Consequences for their actions

I’ve been listening to The Vision of the Anointed: Self-Congratulation as a Basis for Social Policy by Thomas Sowell and something he said resonated with a theme Robb has been blogging about and the latest news in Fast and Furious (H//T to Rob for this last link). Governments (actually people in general but the present context is government) will not abide by the law (or contracts) unless there is some punishment they fear if they fail to comply with the terms. When people in government spent other peoples money (OPM: pronounced “opium”) they have virtually no incentive to spend it wisely.

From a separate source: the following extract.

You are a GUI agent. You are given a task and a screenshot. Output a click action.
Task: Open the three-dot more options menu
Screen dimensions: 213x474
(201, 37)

Had the people responsible for Fast and Furious been handed over to the Mexican Government within a week of the request being made most of the gun community would have considered justice had been mostly served. But more importantly future excursions outside the law, such as the long gun reporting rule, would have been given much greater scrutiny before being implemented. As it is the message sent is that the worst that will happen is those responsible will be given boring jobs and the whistle blowers will be punished to the fullest extent possible without bending the law too far.

As Sowell expresses it the self-anointed implement government policies with OPM, other peoples lives, and no consequences for failed outcomes except those that are truly and obviously disastrous. The outcome is as you might expect. It’s no different than letting your children run wild and giving them whatever they ask for. They end up as spoiled brats who cause problems for everyone and are incapable of functioning in society. Only as government officials they are in a position to destroy society.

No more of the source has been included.